Items from a data source

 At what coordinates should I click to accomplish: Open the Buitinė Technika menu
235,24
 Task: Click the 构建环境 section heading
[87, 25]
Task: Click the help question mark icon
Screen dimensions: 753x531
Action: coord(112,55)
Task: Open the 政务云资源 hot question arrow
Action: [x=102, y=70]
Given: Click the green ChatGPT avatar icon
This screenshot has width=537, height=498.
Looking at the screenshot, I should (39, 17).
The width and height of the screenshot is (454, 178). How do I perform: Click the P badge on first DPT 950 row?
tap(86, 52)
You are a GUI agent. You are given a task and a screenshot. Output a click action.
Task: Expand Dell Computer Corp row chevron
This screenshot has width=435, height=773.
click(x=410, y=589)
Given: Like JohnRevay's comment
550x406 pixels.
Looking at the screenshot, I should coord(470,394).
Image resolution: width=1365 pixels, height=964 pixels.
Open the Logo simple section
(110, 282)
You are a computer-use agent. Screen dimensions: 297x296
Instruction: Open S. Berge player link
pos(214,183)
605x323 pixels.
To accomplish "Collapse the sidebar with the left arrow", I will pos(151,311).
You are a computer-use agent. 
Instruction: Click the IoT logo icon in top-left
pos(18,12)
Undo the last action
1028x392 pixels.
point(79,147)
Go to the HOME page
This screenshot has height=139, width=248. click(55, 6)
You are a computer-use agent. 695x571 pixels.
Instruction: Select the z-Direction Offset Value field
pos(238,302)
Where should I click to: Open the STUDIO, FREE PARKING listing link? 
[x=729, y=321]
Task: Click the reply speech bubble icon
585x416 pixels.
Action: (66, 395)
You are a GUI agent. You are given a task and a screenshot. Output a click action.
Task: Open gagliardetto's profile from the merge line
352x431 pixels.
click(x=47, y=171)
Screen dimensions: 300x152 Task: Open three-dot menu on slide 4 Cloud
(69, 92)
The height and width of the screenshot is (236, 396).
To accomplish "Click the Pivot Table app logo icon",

* [EXERCISE]
The lines above from the one with "Instruction: Click the" through the one with "You are a computer-use agent. 695x571 pixels." are to be duplicated exactly, ends included, with nothing added.

* [REPLY TO THE TASK]
Instruction: Click the IoT logo icon in top-left
pos(18,12)
Undo the last action
1028x392 pixels.
point(79,147)
Go to the HOME page
This screenshot has height=139, width=248. click(55, 6)
You are a computer-use agent. 695x571 pixels.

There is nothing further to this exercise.